Le motard à Persépolis, c'était hier mais il rencontre parfois quelques difficultés avec l'Internet en Iran, donc la mise à jour n'intervient que ce soir alors qu'il a déjà quitté Shiraz et qu'il est maintenant à Sushtar qu'il a rallié sous une chaleur de plomb dans le désert et les contreforts des Monts Zagros : le tableau de bord de la moto éléphant n'a à aucun moment affiché une température inférieure à 45° et celle-ci a bien souvent dépassé les 50°. C'est donc un motard fourbu qui est arrivé, après 650km de routes, à Shushtar.
Tiens, voici à quoi ressemblent les Monts Zagros dans la région.

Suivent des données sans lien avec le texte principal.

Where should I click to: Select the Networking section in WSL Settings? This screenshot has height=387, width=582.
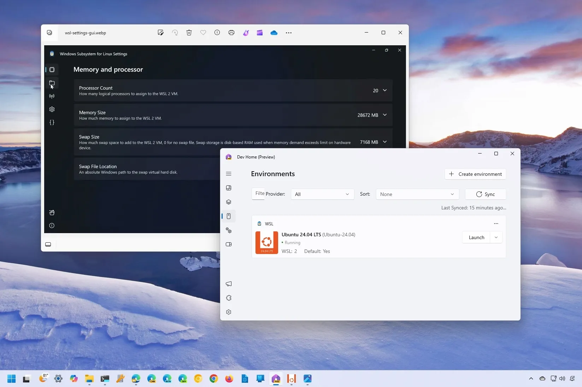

Le nouveau film du Hitchcock des Monts Zagros, c'est encore autre chose : il s'agit d'un court métrage du trajet qui a conduit, à travers le désert, le motard de Yazd à Shiraz il y a quelques jours. Pourquoi un court métrage ? Tu vas comprendre...


Affronter la canicule valait quand même le coup : là-dessus, c'est là où crèchent le motard et la moto éléphant ce soir à Shushtar, ils ont connu pire.